THE PROBLEM:
Print, please, exactly the lines from the one with "The width and" through the final line of the data below, with both ends included and the pictures left out.

Saved entries:
☆ ☆ ☆ ☆ ☆ ☆ ☆
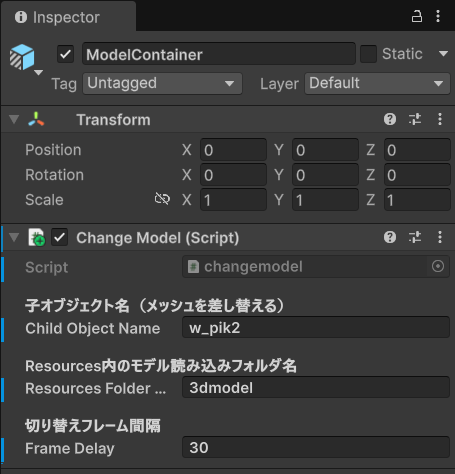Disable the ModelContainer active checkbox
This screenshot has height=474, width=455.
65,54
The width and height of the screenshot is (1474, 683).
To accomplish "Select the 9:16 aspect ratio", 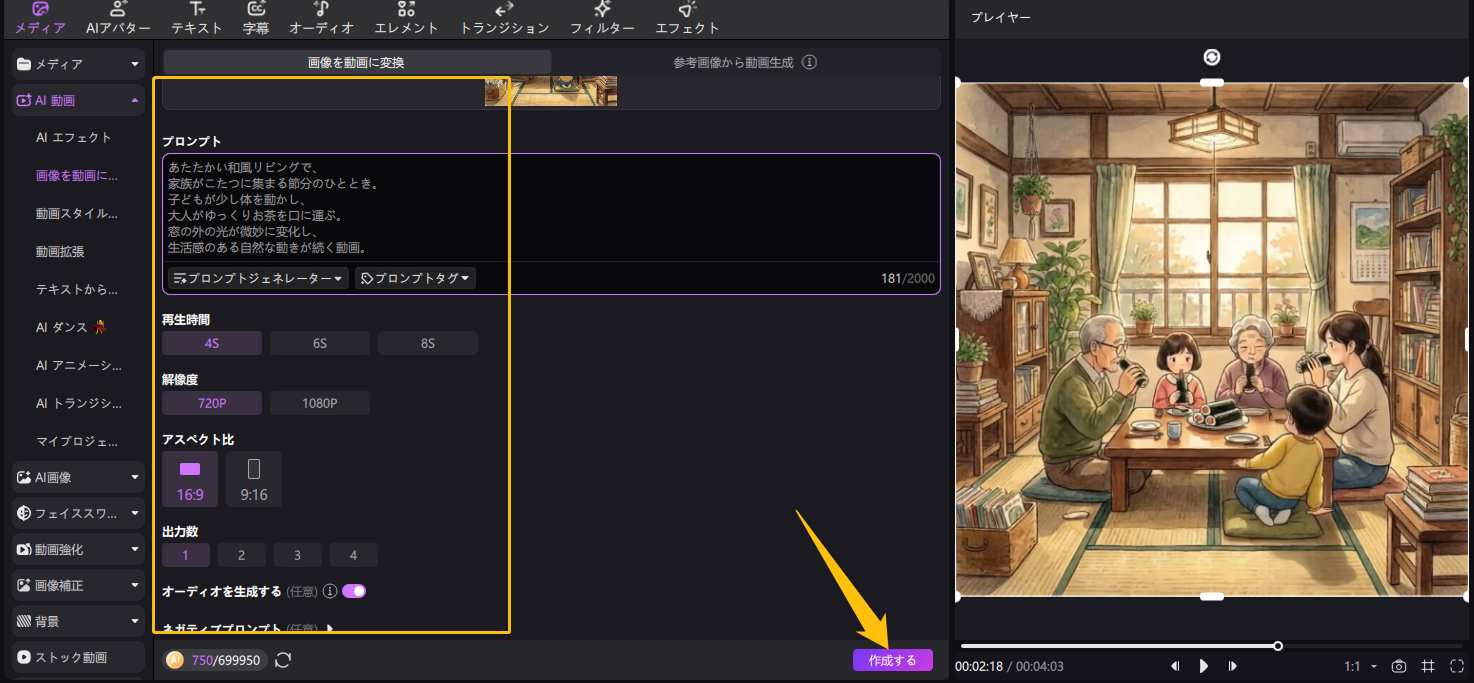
☆ ☆ ☆ ☆ ☆ ☆ ☆
WRITTEN RESPONSE:
The width and height of the screenshot is (1474, 683).
To accomplish "Select the 9:16 aspect ratio", 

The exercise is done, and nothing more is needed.